Emir of Baalbek
- Reign: 1182–1230
- Predecessor: Farrukh Shah
- Dynasty: Ayyubid
- Father: Farrukh Shah
- Religion: Sunni Islam

= Bahramshah =

Ayyubid emir of Baalbek from 1182 to 1230

Al-Malik al-Amjad Bahramshah was the Kurdish Ayyubid emir of Baalbek between 1182–1230 (578–627 AH).

==Reign==
Bahramshah succeeded his father Farrukhshah as ruler of the minor emirate of Baalbek and had an unusually long reign for an Ayyubid ruler. Baalbek was a marcher domain at the time of the Crusades and Bahramshah's main role was to provide a speedy military response to any threats from the County of Tripoli. as well as supporting larger campaigns against the Zengids of Aleppo.

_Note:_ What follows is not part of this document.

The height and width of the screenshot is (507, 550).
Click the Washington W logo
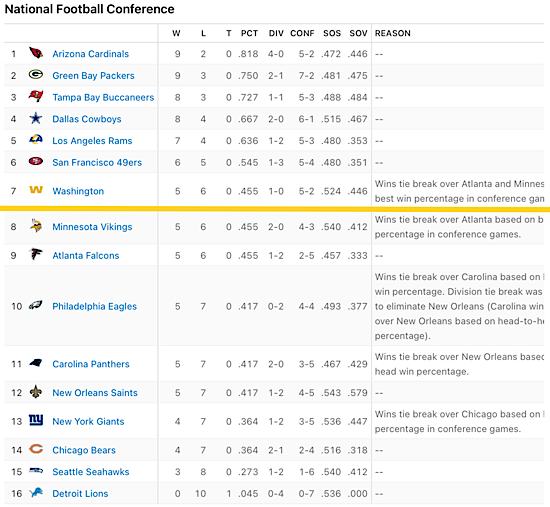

In the complex political and military world of the Ayyubids, relationships between extended family members and between individual emirates and other, smaller estates were of critical importance. The cornerstone of Bahramshah's long rule was the close alliance with his larger and more powerful neighbor, Damascus. At some time in 1228 (625 AH) one of Bahramshah's sons conspired with al-Aziz Uthman of Banyas, son of al-Adil I and some members of the Baalbek garrison to remove Bahramshah and replace him with al-Aziz Uthman. The plan was not executed well, and Bahramshah was able to call on an-Nasir Dawud in Damascus for support. An-Nasir demanded that al-Aziz withdraw and Bahramshah remained in control of the city.

==Death and aftermath==
The end of Bahramshah's reign came in 1230 as a result of the struggles between Sultan al-Kamil of Egypt and an-Nasir Dawud of Damascus. Al-Aziz Uthman was backing al-Kamil in this war in the hope of rewards, and by an agreement reached at Tell al-Ajjul between al-Kamil and al-Ashraf, he was to receive Baalbek once an-Nasir had been defeated. Once an-Nasir surrendered, the Egyptian army entered Damascus and al-Kamil gave it to his brother al-Ashraf. Baalbek, having supported an-Nasir, was on the losing side, but once installed in Damascus al-Ashraf refused to allow al-Aziz to take it from Bahramshah. Instead, he directed his other brother as-Salih Ismail to lead an expedition and take Baalbek.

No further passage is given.